Für die EU würde dann eine schwierige Zeit anbrechen. Denn die PiS lehnt nicht nur die Europäische Verfassung ab, die nach zwei negativen Abstimmungen in EU-Gründungsländern ohnehin kaum noch zu retten ist, sondern will einen Teil der an die EU abgetretenen Souveränitätsrechte zurückholen. Da Polen das sechstgrößte Land in der EU ist und mit dem Anspruch einer Regionalmacht in Mittelosteuropa auftritt, könnte dies für einige Turbulenzen sorgen.

Im PiS-Programm zur künftigen EU-Politik heißt es: "Wir streben die Rückkehr zum Denken in nationalen Interessen an. Die Entwicklung Polens und die Stärkung seiner Rolle in der internationalen Politik werden nicht möglich sein ohne den definitiven Bruch mit den Fehlern der Euro-Enthusiasten und der postkommunistischen Politik, die frei war vom Geist der Souveränität." Die Mitgliedschaft Polens in der EU diene allein den nationalen Interessen Polens, die in Brüssel hart verteidigt werden müssten.

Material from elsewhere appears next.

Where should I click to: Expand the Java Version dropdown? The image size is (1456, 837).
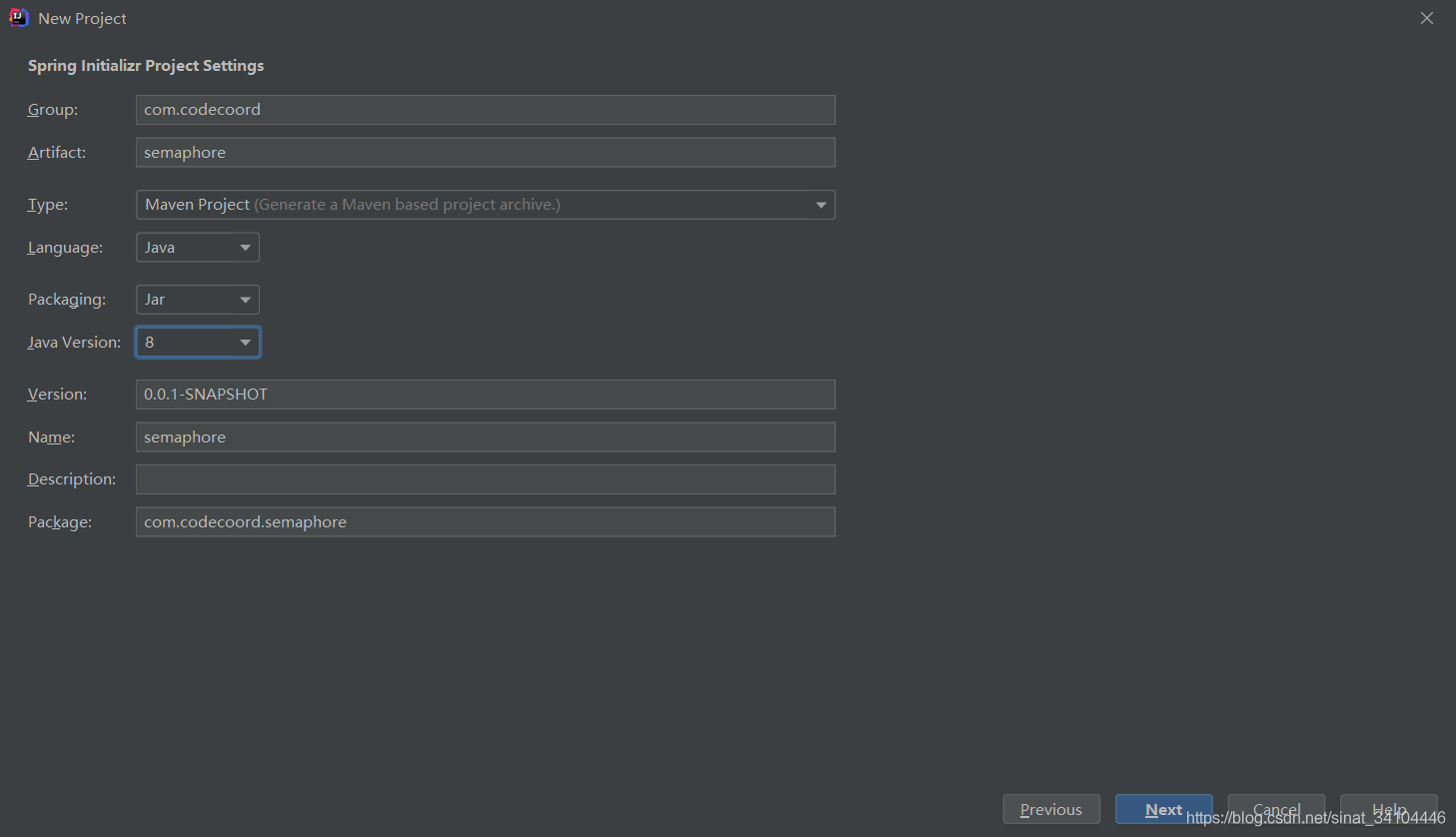click(197, 343)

Bei den EU-Haushaltsverhandlungen gehe es darum, die größtmögliche Summe für Polen als Nettoempfänger herauszuholen. Dabei müssten die Abgeordneten im Europäischen Parlament darauf eingeschworen werden, nicht die Fraktionsdisziplin einzuhalten, sondern nach nationaler Zugehörigkeit abzustimmen. Die großen Staaten, die egoistisch nur an ihr eigenes Wohl dächten und die Landwirtschaft Polens nicht zu 100 Prozent fördern wollten, sollten kritisiert und an ihre Solidaritätspflicht gegenüber den ärmeren Staaten erinnert werden.

Die Partei und ihre beiden machtbewussten Gründer, die Zwillingsbrüder Kaczynski, bedenken nur eines nicht bei ihren nationalistischen Plänen: Sie brauchen einen Koalitionspartner, der diese von Minderwertigkeitskomplexen gekennzeichnete Politik mitträgt. Das wird die PO sicherlich nur zum Teil tun, da ihre Politiker sich in der EU sicher bewegen und akzeptiert fühlen. Zudem braucht Polen auch innerhalb der EU Bündnispartner, wenn es etwas erreichen will. Als egoistischer Popanz, der immer nur allen anderen vorwirft, dass sie gefälligst solidarisch mit Polen sein sollten, wird die Regierung keinen Erfolg haben.

Doch die Aussichten sind gar nicht schlecht, dass auch PiS-Politiker lernen, was Diplomatie bedeutet, und dass es mitunter sinnvoll sein kann, zugunsten des großen Ganzen auf seine nationalen Interessen zu verzichten. Bisher jedenfalls haben es noch alle in der EU irgendwann begriffen.

Gabriele Lesser arbeitet als Korrespondentin der taz in Warschau.